Run 元々の6 job(別ランナー) 統合して test も混ぜる 統合して test を分ける(採用)
test 2分55秒 4分44秒 2分11秒
lint 1分34秒 2分41秒 1分53秒
prettier 1分15秒 1分50秒 1分21秒
type-check 2分00秒 2分21秒 1分42秒
セットアップ(install など) 6回ぶん重複 1回で共有 1回で共有
CI が終わるまでの時間 約4分(4分13秒) 約6分(6分15秒) 約4分(3分57秒)
runner の合計時間(コスト) 約10分半 約7分 約7分

※「分ける」列の lint / prettier / type-checkchecks 1 job で並列に走るので、3つの合計ではなく最長の lint に律速され、checks 全体は2分34秒。「混ぜる」列は test と CPU を奪い合うぶん、各チェックが単独時より膨らんでいます。

混ぜた場合、単独なら2分55秒の test が4分44秒まで膨れ、job 全体がそれに引きずられて約6分かかります。
test を別ランナーの独立 job に出すと2分11秒で終わり、lint / prettier / type-check だけになった checks(全体2分34秒)と並走するので、終わるまでの時間は約4分に収まりました。

元々の6 job 構成と見比べると、終わるまでの時間は約4分のままほとんど変わっていません。
6 job のときも install 後は別ランナーで並列に走っていたからです。
その代わり、セットアップの重複が6回→1回に減ったぶん、runner の合計時間は約10分半→約7分に下がりました。

最終的には、lint / prettier / type-check の3つだけを checks job に parallel: でまとめ、test は別 job のまま残しました。
buildNODE_OPTIONS=--max-old-space-size=4096 を指定するほどメモリを使うため、同じ理由で別 job にしています。

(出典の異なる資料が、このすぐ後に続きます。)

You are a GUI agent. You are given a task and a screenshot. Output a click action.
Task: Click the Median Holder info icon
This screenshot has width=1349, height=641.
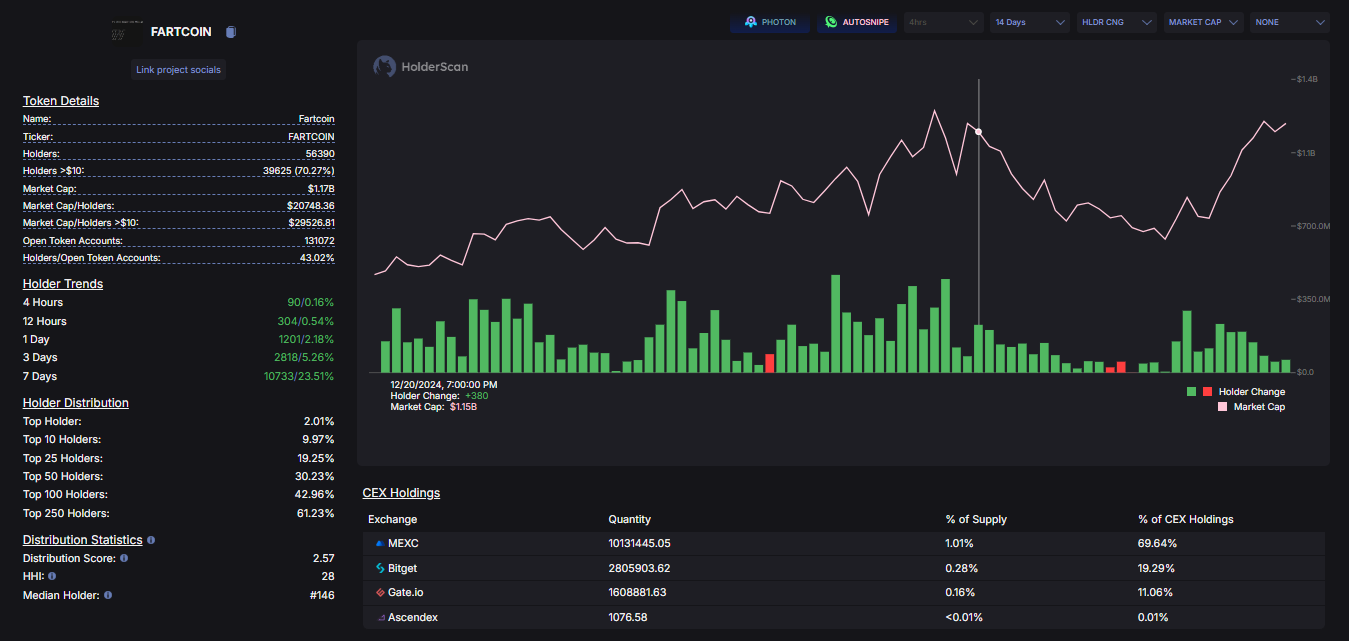(108, 595)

job 並列(needs / matrix)との使い分け

「なんでも steps 並列にすればいい」わけではありません。
実際、フロントの ci.yml では job 並列と steps 並列を1つのワークフローの中で併用しています。
2種類の並列は次のように整理できます。

観点 job 並列(needs / matrix) steps 並列(parallel:)
ランナー 別ランナー 同一ランナー
セットアップ 各 job で重複 1回で共有できる
ファイルシステム 分離 共有
向いている処理 リソースを食い合う重い処理、完全に独立した処理 軽い独立チェック、待ち時間の重ね合わせ

同一ランナーであることは、セットアップを共有できる利点であると同時に、CPU やメモリも共有してしまう制約です。
フロント CI の testbuild のように重い処理は、job で分けたほうが速いことがあります。

おわりに

steps 並列は待望の機能で、デプロイの安定待ちのような「直列の待ち時間」には素直に効きました。
一方で、同一ランナーに処理を詰め込みすぎると、CPU やメモリの奪い合いで逆に遅くなることも実測で確認できました。
「直列を並列にして時間を縮める」のか、「別ランナーを1つに畳んでコストを下げる」のか、どちらを狙うかを意識して使い分けるのが良さそうです。